Suite de l’interview de Blanche Streb, directrice de la formation et de la recherche d’Alliance Vita, auteur du livre Bébés sur mesure, le monde des meilleurs.
Corpsféminin.com : La Gestation Pour Autrui (GPA), est-ce vraiment altruiste ?
Blanche Streb : Altruiste ne veut pas dire éthique.
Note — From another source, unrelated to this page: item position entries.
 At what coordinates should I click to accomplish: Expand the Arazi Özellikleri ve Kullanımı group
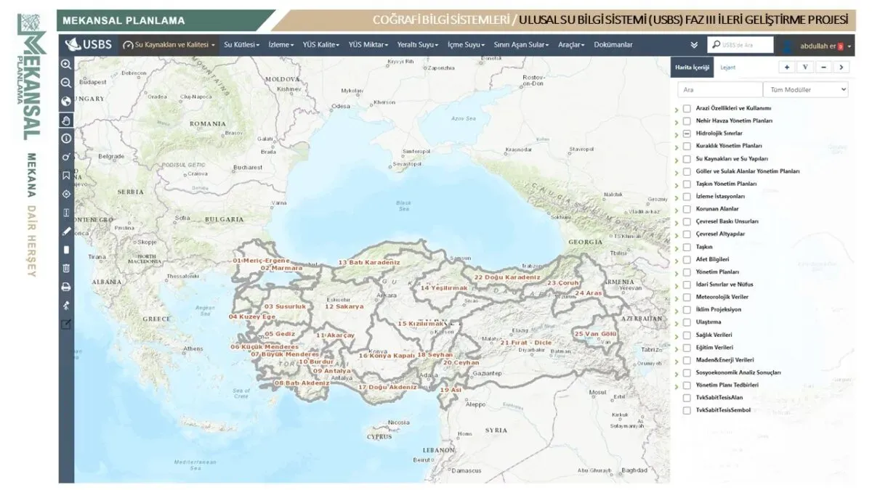click(677, 110)
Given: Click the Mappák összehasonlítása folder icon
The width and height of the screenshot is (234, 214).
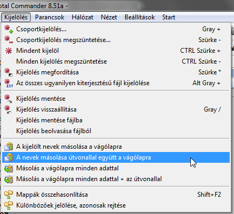Looking at the screenshot, I should pyautogui.click(x=9, y=195).
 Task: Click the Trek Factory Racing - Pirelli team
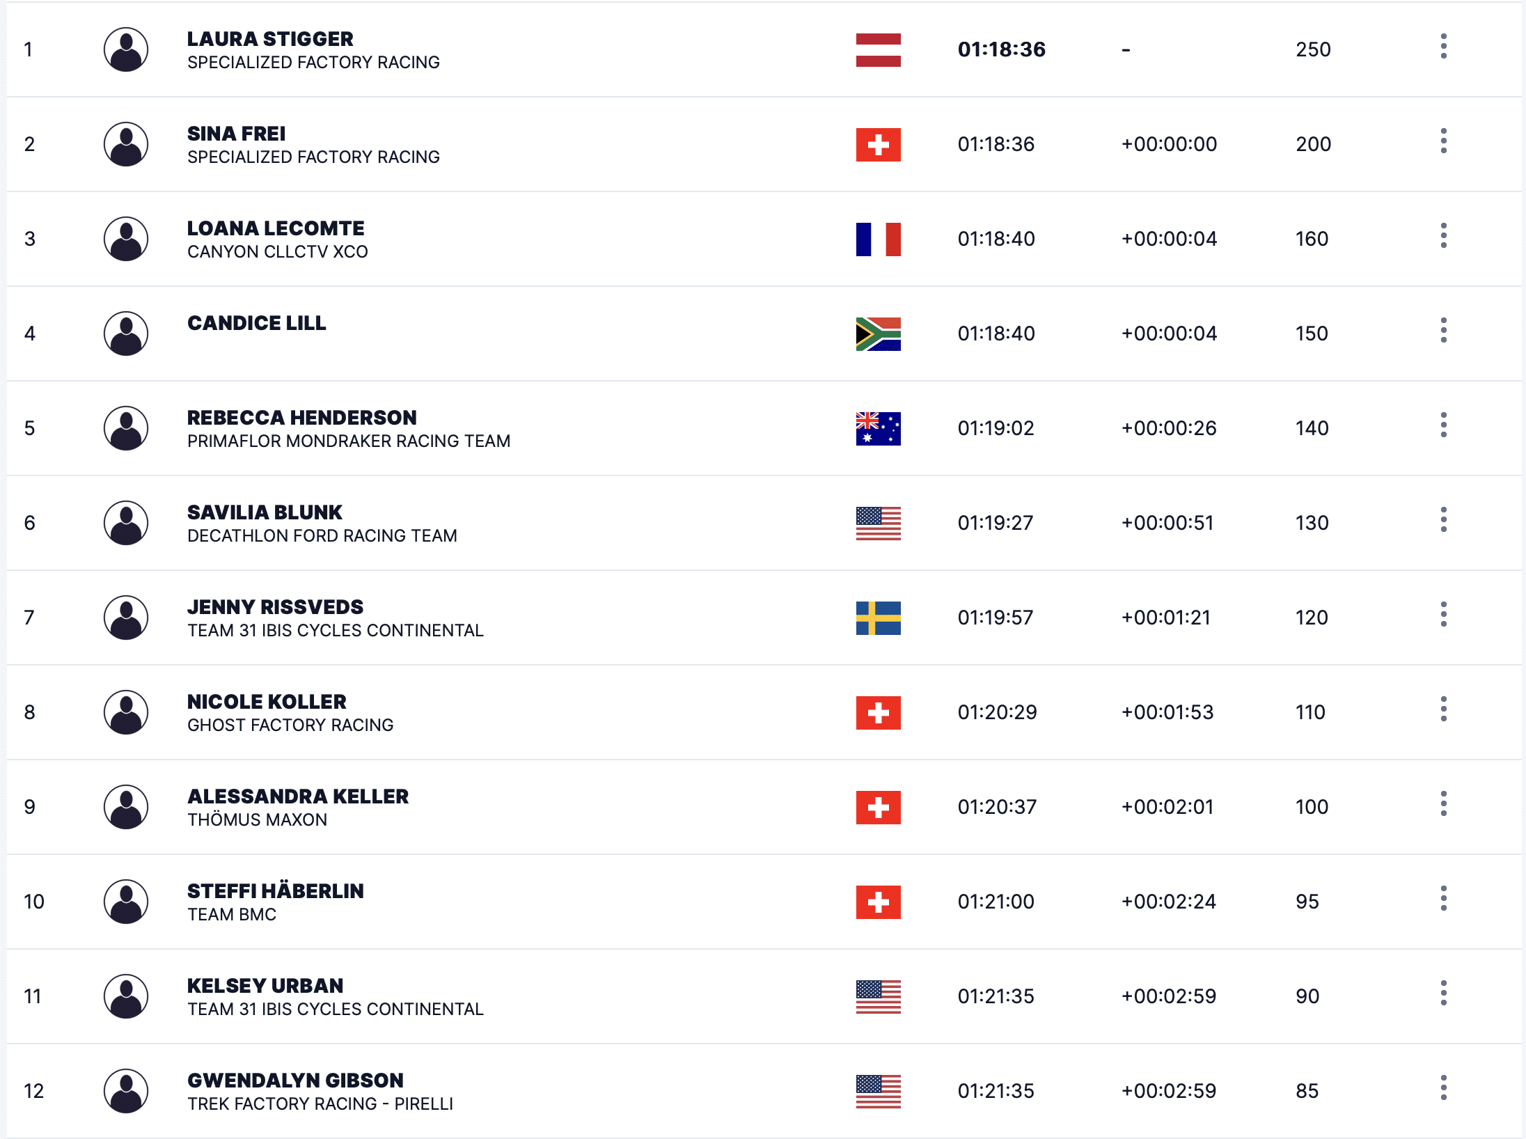click(320, 1104)
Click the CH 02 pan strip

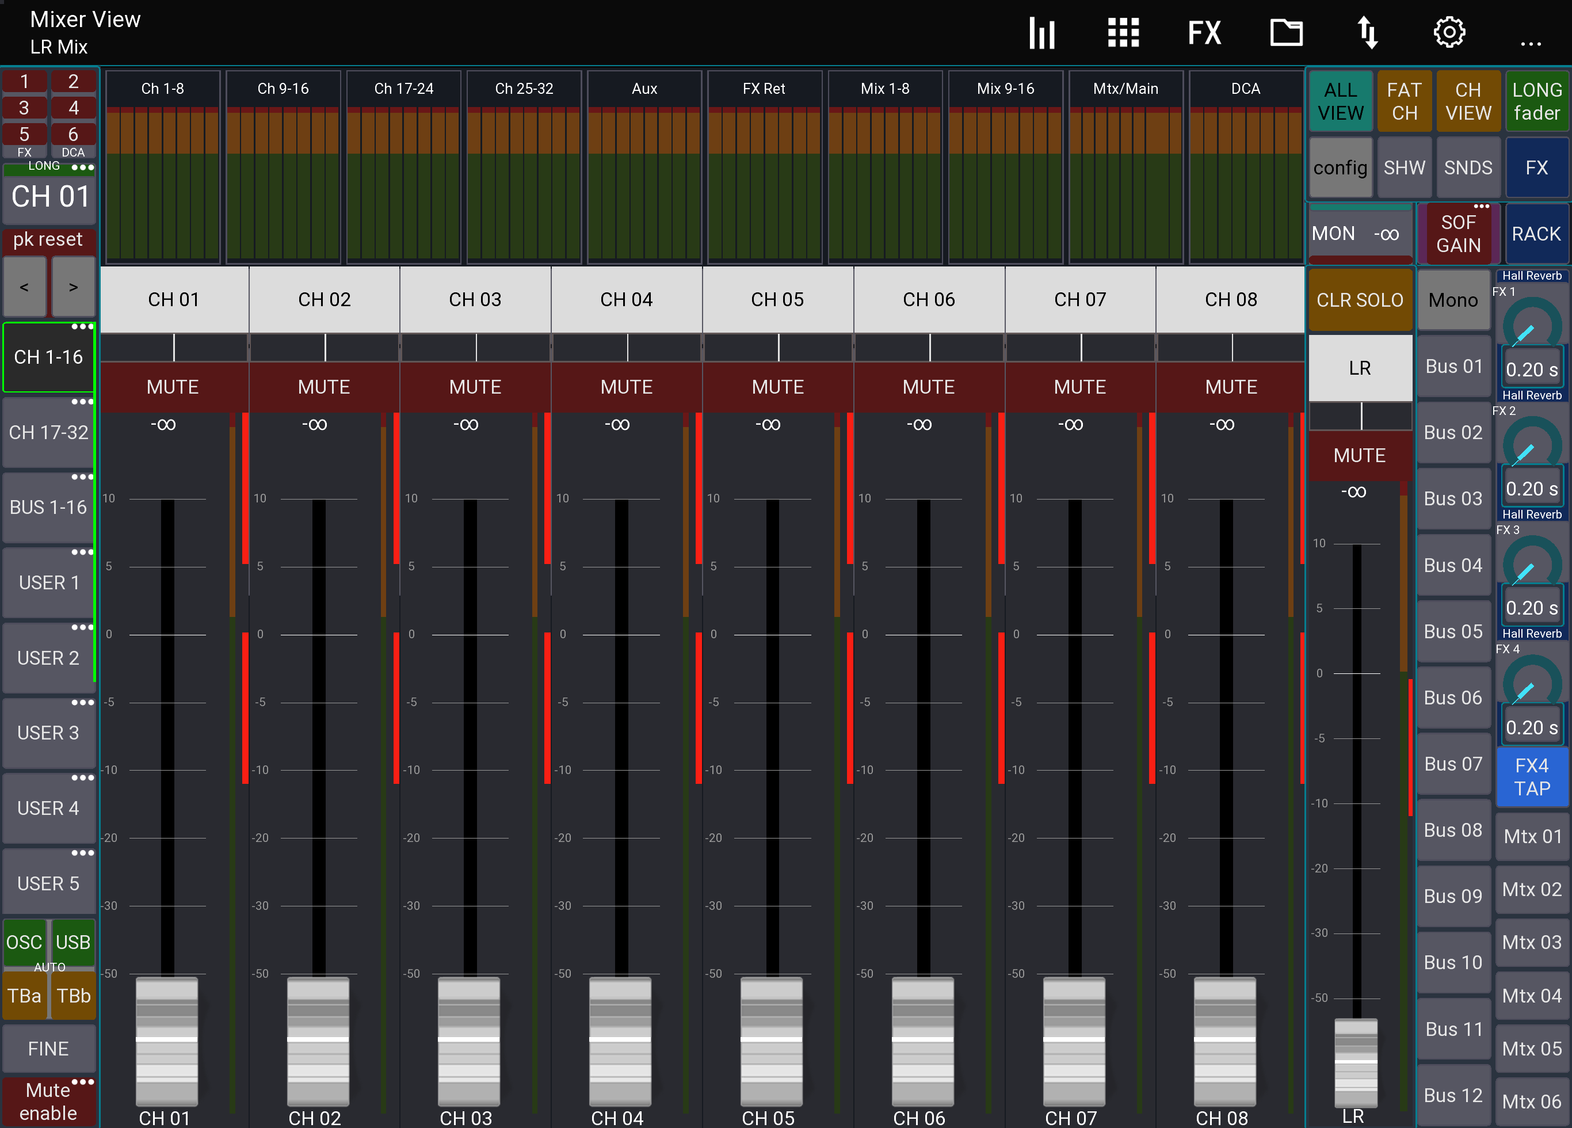coord(324,347)
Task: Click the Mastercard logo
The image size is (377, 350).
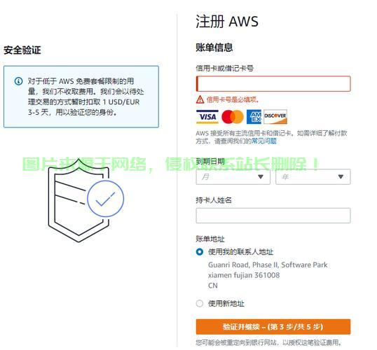Action: 233,117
Cette pratique est très grave, elle entre dans un marché procréatif mondialisé qu’on peut largement qualifier de régression pour l’humanité, voire d’ « esclavagisme moderne ». Pour la philosophe Sylviane Agacinski, « Parler de GPA éthique, c’est aussi absurde que de parler d’esclavage éthique »… La GPA n’est ni plus ni moins qu’une convention par laquelle une femme s’engage à devenir enceinte et à accoucher d’un enfant qu’elle remettra dès sa naissance à des commanditaires. C’est une mainmise sur le corps et le psychisme féminin. C’est une négation de l’importance de la grossesse dans la construction d’une personne. Et c’est un abandon programmé d’enfant, en somme, un préjudice qu’on lui impose, et que cela soit gratuit ou payant ne change rien au problème…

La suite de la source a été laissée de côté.